You don't need to move the cutter at the same time that you release the half nuts. My sequence is to disengage the half nuts. Then back off the cutter. Then move it out of the hole. Then bring the cross slide back to zero and finally increase the depth of cut with the compound to make another pass on cutting the thread.

When boring I don't worry about spring until I get to around ,100 from my final ID. Also when boring I always take the same depth of cut. My usual depth of cut is .020 which equates to a .040 increase in the ID. This makes it easier for me to keep track where I am at. When I get to around .100 from the target ID I will make several cuts with no increase in the depth of cut. Spring cuts. Then I take several measurements to confirm how much still has to be removed to get to my target ID. The old measure twice cut once mentality. Take more consistent cuts until I get to around .010 from the target ID. Measuring after each cut. If I am say .008 from the target ID I divide .008 by two and then take two more cuts of .004. I find that this typically puts me within .001 of my target ID. Often right on my target ID and very rarely over. I have yet to machine anything that requires accuracy of better than .001.

This is what works for me.

 

[Just for fun]

Thanks Chuck,

I will do as you say on the next one. I was successful today in boring and doing an internal thread with no crashes. Being consistent really does pay off. I took three cuts at .030, three cuts at .050 and one cut at .052 and that put me at .0046 smaller than my target but still right in the middle of a 3B internal thread for a 1"x20 thread. I have another one to make so I will do as you say and take smaller cuts as I get closer.

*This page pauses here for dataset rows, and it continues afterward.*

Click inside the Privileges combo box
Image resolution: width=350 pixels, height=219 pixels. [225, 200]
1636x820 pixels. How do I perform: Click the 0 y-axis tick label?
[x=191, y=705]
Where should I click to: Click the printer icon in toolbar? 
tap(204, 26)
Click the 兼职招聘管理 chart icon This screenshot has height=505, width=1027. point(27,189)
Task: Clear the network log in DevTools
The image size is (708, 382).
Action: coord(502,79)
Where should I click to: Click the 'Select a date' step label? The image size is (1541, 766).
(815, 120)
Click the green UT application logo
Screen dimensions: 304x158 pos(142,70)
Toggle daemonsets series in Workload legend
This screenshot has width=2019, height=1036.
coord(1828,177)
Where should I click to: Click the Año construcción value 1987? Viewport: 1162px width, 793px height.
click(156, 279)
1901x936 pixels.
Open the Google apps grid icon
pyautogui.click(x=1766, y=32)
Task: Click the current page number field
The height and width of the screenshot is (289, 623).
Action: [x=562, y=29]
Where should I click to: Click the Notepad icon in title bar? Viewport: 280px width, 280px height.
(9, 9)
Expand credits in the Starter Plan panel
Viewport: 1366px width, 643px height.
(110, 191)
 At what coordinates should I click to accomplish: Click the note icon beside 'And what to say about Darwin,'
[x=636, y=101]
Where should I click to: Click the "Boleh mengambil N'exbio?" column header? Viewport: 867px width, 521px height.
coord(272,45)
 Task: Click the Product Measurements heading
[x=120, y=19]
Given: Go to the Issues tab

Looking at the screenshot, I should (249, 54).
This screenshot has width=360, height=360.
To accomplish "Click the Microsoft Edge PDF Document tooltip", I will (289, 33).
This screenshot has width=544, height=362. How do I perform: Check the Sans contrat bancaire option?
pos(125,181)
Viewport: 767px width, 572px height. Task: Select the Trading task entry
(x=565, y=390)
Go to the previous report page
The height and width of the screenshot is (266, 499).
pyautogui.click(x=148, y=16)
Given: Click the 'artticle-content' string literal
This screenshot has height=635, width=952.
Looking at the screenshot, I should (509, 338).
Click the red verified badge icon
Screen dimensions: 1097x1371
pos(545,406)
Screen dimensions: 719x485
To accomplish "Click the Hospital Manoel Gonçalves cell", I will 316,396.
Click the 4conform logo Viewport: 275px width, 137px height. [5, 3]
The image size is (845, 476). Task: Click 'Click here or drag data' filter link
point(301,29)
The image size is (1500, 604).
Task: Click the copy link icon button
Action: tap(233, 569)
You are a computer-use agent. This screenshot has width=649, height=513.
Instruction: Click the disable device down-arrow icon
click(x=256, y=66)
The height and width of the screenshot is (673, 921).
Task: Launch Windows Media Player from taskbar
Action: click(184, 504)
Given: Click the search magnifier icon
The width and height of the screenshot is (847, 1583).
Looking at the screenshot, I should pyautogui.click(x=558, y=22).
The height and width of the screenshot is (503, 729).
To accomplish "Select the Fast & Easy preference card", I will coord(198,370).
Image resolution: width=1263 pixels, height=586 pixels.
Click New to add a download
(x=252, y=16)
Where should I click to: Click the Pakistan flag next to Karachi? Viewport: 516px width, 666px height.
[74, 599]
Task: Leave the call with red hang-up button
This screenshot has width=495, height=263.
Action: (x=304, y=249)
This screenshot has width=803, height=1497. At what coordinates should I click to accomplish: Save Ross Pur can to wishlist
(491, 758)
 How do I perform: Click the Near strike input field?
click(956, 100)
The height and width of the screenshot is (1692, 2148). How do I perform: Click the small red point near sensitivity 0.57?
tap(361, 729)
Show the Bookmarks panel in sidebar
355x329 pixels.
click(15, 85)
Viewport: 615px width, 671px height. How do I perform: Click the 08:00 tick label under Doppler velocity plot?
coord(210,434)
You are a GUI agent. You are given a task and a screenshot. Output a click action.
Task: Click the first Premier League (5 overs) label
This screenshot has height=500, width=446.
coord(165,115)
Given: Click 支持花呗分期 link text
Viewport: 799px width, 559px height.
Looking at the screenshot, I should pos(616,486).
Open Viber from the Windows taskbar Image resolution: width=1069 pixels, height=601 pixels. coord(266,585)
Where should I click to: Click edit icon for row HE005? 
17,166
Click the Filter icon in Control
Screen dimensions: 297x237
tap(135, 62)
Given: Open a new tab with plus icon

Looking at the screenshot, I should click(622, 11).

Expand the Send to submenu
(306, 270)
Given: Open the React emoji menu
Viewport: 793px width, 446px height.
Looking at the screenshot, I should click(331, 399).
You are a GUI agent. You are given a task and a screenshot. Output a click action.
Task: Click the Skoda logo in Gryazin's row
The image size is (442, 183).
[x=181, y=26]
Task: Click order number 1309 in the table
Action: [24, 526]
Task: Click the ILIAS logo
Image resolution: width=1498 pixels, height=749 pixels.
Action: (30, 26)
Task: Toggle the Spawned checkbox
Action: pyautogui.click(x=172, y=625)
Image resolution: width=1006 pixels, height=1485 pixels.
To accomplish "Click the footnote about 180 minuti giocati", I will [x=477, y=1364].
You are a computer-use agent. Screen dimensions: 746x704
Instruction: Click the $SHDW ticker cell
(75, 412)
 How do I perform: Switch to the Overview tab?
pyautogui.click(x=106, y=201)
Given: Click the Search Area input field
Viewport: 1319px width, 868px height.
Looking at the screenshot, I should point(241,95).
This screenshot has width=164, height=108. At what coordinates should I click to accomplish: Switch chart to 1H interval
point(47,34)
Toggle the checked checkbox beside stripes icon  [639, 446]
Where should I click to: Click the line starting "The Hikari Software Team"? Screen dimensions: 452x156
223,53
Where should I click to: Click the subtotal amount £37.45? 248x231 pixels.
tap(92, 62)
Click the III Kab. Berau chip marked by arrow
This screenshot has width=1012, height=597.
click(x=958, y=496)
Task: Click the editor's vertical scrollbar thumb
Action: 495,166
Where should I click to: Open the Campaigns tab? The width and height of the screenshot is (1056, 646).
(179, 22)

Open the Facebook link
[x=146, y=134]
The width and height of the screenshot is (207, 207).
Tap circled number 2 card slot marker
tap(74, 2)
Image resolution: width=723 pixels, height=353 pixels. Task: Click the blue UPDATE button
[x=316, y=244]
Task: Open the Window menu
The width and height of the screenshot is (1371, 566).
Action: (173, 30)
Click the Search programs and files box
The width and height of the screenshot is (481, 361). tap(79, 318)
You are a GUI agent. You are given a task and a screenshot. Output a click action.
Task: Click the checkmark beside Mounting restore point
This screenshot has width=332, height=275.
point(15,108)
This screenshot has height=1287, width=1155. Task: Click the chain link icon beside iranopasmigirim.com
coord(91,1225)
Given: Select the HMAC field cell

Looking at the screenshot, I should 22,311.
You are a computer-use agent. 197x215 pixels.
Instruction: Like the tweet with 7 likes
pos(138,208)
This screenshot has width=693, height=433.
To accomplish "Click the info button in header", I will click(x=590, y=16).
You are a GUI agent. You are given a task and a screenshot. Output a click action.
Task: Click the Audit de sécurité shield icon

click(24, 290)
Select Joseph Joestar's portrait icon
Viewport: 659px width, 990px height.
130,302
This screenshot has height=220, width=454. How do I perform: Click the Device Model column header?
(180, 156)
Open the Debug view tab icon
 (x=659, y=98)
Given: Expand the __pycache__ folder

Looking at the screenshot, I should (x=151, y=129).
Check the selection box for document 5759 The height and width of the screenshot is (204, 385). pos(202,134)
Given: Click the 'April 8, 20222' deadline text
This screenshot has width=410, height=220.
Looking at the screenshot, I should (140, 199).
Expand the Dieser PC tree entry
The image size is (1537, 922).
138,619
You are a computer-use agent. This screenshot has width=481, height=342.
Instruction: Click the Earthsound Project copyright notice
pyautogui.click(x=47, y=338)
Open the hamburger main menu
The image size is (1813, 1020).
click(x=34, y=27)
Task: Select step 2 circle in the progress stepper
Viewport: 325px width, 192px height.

I didn't have any way of checking the thread that I know of, so I made a 1x20 slug out of 12L14 (That stuff cuts nice) for checking my internal thread.

While my lathe and mill were still enroute to me from Twain I bought a piece of mystery metal 20'x2". That stuff is crap to deal with I have tried all kinds of things and can't get a good finish. It seems to have hard spots throughout the bar. Anyway, that is the stuff I'm working with, so the finishes are not the great.

And another thing that doesn't work very well on larger stock is knurlier that came with my lathe. It is the type that you have to push into the work. It seems to work ok on small stuff but not very well larger stuff.

Here's a couple photos for everyone's viewing pleasure.

Here is one for @erikmannie my setup.







It looks like I should have blowen it off or at least wiped it down before taking the photos, jeeze!

Tim

 

[homebrewed]

Going back to the manually-driven spindle suggestion, there are times when it can be easier to manually drive the lead screw instead of the spindle. That would be the case when cutting threads where the threads you are cutting are coarser than the LS TPI. In that case the change gears from the spindle side are working at a mechanical disadvantage.

On my little machine that would be the case for anything coarser than 16TPI.

 

[Parlo]

Going back to the manually-driven spindle suggestion, there are times when it can be easier to manually drive the lead screw instead of the spindle. That would be the case when cutting threads where the threads you are cutting are coarser than the LS TPI. In that case the change gears from the spindle side are working at a mechanical disadvantage.

On my little machine that would be the case for anything coarser than 16TPI.

Yes that is why I asked the question. Way back in the day I remember driving the leadscrew for coarse helices.